Discovery of hypercholesterolemia requires thoughtful consideration of potential nonhepatic disorders, including the following:
hypothyroidism
diabetes mellitus
pancreatitis
nephrotic syndrome
hyperadrenocorticism or treatment with glucocorticoids
idiopathic hypercholesterolemia
treatment with cyclosporine
(rarely) postprandial effect
Among liver disorders, hypercholesterolemia is usually encountered in EHBDO and less commonly in animals with diffuse intrahepatic cholestasis associated with destructive cholangitis with progressive ductopenia and after acute injury during a marked regenerative response.
Urinalysis in Hepatic Disease in Small Animals
Urine concentration is dilute in liver patients with polyuria and polydipsia where urine specific gravity is < 1.020. Another feature associated with liver disease is discovery of ammonium biurate crystalluria in patients with portosystemic shunting (congenital or APSSs) or animals with acute fulminant hepatic failure.
Animals with inborn errors of uric acid transport (ie, Dalmatians, Bulldogs, Black Russian Terriers, other breeds occasionally, cats occasionally) also develop ammonium biurate crystalluria. In these, total serum bile acid testing or blood ammonia determinations are mandatory to differentiate the underlying cause.
Dogs with portosystemic shunting have increased total serum bile acid concentrations (evaluating paired sample analysis before and 2 hours after meal consumption) and, less dependably, hyperammonemia on blood ammonia measurements. Patients with uric acid transport mutations have neither of these abnormalities, with the exception of small-breed dogs with microvascular dysplasia where total serum bile acids (TSBAs) are increased but blood ammonia concentrations are not.
Bilirubinuria is common in dogs because of their ability to conjugate bilirubin in the renal tubules. However, bilirubinuria in cats is always abnormal and warrants further scrutiny of plasma bilirubin concentrations.
Finding ammonium biurate crystalluria in an animal with high TSBAs is nearly pathognomonic for hyperammonemia and portosystemic shunting. A minimum of three urine samples collected at separate daily intervals should be inspected to optimize surveillance for crystal discovery.
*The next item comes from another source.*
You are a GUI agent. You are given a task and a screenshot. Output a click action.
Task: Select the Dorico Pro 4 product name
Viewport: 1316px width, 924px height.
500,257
In animals on restricted protein intake using diets specifically formulated for hepatic insufficiency, finding ammonium biurate crystals may be difficult because of the high efficacy of such diets to control hyperammonemia.
Some dogs with acute hepatotoxicity due to copper, xylitol, drug toxicity, and other toxins or with liver disease due to infectious agents (eg, leptospirosis, other causes of pyelonephritis) that develop concurrent renal injury may manifest acquired Fanconi syndrome. This is characterized by unconcentrated urine, euglycemic glucosuria, loss of other filtrates reabsorbed in the proximal renal tubule (ie, amino acids), and usually an active urine sediment (granular casts). Differential diagnosis must consider dogs with congenital Fanconi syndrome (eg, Basenjis, rare Siberian Huskies). While discovery of an acquired Fanconi syndrome in dogs with liver disease signifies a severe injury, recovery is possible with appropriate supportive care.